▶ **Text extract**:

# # # #

Isaac’s Eye Review – Theater at Its Best

In its Midwest premiere at Writer’s Theatre, Isaac’s Eye, by Lucas Hnath, directed by Artistic Director, Michael Halberstam, is definitely theatre at its best.  Given the perfect venue of the intimate space at Books on Vernon, a set that was at once static and dynamic, actors who held their characters to perfection, language that is current but rhythmic, and movement that was always balanced, the result was a compelling, fascinating and mind expanding experience.

 

The audience is given the task of keeping truth from fiction, something scientists, too, struggle with. Some things that are true are that both Hooke and Newton were part of The Royal Society.  Both of these men have their names associated with scientific laws.  They did not like each other.

The audience is introduced to four characters: the narrator (LaShawn Banks) who guides us along, moving in and out of the play, Isaac Newton  ((Jürgen Hooper), Robert Hooke (Marc Grapey) and a woman, Catherine (Elizabeth Ledo).  To help the audience keep score regarding what is the truth, notes are written on a black board and those items are true.  However, the story that reveals itself to us is so fascinating, truth doesn’t seem very important.  In fact in this story, the audience finds characters to whom they can relate and the scientific brilliance of the giants, moves into the background.

# # # #

▶ **Record set**:

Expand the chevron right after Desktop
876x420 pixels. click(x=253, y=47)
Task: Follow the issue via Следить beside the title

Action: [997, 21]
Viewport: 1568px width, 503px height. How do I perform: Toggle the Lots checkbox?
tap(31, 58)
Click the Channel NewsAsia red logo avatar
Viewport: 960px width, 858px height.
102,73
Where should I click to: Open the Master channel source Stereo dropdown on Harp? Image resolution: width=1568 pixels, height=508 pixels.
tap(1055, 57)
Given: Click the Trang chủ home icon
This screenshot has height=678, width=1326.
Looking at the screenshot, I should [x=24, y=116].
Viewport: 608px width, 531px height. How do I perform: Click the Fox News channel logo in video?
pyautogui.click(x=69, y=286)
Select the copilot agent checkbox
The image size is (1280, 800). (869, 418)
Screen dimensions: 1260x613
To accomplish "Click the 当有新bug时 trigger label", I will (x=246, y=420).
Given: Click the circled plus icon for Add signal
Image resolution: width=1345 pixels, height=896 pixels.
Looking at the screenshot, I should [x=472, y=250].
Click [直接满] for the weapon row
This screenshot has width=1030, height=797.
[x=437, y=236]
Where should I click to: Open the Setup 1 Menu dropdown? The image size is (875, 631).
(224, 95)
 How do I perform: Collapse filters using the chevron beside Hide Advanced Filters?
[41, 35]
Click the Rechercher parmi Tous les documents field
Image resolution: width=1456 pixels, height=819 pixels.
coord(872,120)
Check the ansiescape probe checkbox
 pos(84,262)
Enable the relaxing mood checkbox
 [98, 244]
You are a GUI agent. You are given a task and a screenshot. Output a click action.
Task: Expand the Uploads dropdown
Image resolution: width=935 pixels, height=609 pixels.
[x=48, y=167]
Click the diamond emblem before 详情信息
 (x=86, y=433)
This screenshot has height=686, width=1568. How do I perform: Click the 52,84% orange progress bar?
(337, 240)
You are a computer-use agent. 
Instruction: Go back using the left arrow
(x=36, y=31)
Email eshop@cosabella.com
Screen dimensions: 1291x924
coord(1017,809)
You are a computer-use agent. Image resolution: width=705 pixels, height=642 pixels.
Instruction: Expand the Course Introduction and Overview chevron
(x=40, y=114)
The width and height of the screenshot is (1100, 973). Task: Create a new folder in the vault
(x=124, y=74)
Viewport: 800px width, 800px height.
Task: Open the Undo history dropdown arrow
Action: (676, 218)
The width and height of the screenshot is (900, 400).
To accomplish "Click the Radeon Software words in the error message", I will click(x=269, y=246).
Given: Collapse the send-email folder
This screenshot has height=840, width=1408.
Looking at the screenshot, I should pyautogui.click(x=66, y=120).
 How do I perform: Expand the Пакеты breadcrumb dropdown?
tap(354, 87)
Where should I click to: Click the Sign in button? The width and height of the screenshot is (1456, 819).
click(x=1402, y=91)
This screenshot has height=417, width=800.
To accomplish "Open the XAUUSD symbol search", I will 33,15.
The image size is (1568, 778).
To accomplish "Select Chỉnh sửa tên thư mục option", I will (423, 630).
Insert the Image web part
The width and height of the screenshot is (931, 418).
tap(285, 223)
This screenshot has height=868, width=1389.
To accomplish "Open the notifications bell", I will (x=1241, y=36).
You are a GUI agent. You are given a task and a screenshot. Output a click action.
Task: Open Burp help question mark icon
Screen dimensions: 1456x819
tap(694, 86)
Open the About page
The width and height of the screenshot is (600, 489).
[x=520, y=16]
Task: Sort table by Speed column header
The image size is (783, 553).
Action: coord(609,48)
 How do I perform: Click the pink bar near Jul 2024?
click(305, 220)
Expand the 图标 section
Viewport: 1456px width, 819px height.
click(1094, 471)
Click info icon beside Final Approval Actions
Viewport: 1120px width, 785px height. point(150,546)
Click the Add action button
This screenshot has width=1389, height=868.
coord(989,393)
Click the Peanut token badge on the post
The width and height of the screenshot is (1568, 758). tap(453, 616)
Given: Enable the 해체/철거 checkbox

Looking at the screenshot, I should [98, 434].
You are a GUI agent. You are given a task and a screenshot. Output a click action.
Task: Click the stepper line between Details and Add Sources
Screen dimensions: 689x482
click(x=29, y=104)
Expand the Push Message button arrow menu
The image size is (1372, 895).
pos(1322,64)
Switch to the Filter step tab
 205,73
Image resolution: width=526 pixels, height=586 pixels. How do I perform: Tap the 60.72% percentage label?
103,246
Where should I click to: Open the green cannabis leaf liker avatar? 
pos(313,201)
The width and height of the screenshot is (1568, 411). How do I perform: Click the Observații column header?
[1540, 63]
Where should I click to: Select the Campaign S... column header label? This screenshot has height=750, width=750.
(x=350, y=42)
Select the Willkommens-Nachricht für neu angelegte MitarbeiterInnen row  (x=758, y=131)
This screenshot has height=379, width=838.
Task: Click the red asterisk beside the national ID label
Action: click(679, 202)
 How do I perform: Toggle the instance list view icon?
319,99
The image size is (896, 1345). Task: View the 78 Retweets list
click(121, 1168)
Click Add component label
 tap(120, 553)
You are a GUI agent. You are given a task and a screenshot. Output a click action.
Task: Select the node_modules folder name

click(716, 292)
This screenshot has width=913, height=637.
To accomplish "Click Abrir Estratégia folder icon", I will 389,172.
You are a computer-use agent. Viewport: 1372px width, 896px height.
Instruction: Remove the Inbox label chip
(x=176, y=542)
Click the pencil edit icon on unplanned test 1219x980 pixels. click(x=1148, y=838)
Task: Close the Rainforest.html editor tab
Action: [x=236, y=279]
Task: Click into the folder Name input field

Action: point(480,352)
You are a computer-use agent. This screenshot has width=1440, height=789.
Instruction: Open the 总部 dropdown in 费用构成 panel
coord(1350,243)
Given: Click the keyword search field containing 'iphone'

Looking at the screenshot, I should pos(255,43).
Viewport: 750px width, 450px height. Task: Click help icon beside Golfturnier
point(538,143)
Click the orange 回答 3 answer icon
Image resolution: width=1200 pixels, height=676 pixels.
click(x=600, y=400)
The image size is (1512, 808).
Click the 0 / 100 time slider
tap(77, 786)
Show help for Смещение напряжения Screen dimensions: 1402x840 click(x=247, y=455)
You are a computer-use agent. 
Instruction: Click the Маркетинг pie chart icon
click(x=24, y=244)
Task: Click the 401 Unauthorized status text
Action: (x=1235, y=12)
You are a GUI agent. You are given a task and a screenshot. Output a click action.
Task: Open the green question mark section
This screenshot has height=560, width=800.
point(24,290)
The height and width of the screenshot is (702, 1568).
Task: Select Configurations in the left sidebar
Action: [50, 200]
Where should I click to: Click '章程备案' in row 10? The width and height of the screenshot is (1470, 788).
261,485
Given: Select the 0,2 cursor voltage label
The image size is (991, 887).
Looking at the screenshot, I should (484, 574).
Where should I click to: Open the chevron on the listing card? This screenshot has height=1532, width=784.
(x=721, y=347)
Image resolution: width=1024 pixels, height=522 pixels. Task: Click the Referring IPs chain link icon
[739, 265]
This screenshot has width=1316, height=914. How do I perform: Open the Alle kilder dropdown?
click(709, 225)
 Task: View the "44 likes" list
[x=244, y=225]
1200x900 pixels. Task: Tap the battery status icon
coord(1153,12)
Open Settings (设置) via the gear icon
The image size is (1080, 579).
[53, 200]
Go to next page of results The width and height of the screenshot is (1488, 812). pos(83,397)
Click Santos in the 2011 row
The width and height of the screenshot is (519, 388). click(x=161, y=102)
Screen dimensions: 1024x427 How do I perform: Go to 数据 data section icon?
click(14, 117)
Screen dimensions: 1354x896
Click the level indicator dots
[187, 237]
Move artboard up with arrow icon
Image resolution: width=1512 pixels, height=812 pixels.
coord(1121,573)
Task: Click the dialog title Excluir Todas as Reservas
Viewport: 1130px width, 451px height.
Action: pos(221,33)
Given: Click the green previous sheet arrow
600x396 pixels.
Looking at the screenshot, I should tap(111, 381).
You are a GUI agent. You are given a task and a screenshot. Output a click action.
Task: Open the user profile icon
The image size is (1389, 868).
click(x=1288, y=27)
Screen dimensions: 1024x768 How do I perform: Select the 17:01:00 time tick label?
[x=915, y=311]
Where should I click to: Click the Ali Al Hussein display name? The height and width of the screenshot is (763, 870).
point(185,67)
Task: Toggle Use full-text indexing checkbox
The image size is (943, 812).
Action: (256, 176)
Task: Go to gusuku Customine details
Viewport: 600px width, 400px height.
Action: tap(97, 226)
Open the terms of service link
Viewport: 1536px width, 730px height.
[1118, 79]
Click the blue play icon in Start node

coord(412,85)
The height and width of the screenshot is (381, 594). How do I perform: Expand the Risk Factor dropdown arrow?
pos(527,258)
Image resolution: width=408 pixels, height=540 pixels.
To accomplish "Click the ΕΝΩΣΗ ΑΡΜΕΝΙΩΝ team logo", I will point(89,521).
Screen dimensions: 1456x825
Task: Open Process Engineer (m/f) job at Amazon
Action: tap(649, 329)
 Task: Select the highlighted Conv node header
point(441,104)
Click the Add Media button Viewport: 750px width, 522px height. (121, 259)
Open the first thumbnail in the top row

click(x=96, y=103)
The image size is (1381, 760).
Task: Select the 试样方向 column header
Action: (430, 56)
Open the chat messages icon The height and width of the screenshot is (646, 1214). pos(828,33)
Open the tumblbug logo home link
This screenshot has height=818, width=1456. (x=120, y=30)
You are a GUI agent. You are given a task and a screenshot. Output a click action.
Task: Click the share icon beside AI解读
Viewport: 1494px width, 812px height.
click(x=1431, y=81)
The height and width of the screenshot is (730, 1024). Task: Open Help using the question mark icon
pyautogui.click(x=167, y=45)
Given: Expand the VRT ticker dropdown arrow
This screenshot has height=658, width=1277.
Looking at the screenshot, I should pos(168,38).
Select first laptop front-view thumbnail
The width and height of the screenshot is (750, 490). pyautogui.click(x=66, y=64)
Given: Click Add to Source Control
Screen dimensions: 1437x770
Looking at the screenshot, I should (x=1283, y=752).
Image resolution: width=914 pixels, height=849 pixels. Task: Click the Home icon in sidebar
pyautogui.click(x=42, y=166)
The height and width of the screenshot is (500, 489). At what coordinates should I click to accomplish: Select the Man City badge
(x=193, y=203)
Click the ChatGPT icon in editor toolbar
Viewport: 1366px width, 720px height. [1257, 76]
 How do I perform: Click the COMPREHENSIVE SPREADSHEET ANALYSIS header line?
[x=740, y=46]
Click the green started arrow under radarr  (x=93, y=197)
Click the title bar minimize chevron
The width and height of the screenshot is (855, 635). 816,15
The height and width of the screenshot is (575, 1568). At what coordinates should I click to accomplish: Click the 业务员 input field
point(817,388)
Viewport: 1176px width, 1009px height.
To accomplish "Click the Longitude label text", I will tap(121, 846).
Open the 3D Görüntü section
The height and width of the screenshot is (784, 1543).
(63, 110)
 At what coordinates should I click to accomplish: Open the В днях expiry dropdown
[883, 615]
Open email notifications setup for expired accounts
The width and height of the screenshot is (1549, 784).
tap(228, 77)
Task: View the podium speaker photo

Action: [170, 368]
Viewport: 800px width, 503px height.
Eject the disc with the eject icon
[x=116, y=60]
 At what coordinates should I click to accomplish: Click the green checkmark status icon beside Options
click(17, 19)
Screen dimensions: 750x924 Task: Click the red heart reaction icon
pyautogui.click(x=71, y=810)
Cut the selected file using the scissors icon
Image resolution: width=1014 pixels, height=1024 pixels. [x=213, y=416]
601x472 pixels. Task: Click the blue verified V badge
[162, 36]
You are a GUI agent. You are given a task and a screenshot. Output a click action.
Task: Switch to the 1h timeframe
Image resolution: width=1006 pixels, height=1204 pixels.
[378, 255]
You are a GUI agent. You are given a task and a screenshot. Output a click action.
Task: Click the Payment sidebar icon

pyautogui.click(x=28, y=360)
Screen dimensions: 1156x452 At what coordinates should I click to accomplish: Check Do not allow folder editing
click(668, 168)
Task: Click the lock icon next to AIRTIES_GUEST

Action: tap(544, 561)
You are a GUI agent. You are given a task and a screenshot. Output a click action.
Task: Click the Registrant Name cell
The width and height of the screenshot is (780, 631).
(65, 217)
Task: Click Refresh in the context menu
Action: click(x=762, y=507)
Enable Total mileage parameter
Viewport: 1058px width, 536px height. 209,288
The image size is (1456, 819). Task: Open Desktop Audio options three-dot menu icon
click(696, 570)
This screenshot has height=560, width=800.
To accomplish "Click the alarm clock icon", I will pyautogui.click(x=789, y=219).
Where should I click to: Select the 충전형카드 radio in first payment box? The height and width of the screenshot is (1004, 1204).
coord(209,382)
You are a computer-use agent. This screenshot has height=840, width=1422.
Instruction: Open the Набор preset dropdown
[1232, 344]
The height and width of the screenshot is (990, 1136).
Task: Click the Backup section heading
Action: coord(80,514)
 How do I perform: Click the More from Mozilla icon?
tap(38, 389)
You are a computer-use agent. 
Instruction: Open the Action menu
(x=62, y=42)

# # # #

▶ **Exercises**:
- 1) Please print the Isaac’s Eye review from "The audience is given" up to and including "like each other.".
- 2) Answer these questions using the Isaac’s Eye review:
(a) Who directed the production?
(b) Which actor plays Robert Hooke?
(c) Where are the notes that help the audience keep track of the truth written?
- 3) State whether each statement agrees with the Isaac’s Eye review. Answer yes or no and quote the words that decide it.
(a) The production was the play's Midwest premiere.
(b) Hooke and Newton were on friendly terms.
(c) The play has five characters.

▶ **Solutions to the exercise**:
- 1)
The audience is given the task of keeping truth from fiction, something scientists, too, struggle with. Some things that are true are that both Hooke and Newton were part of The Royal Society.  Both of these men have their names associated with scientific laws.  They did not like each other.

- 2)
(a) Michael Halberstam
(b) Marc Grapey
(c) On a black board

- 3)
(a) Yes: "In its Midwest premiere at Writer’s Theatre"
(b) No: "They did not like each other."
(c) No: "The audience is introduced to four characters"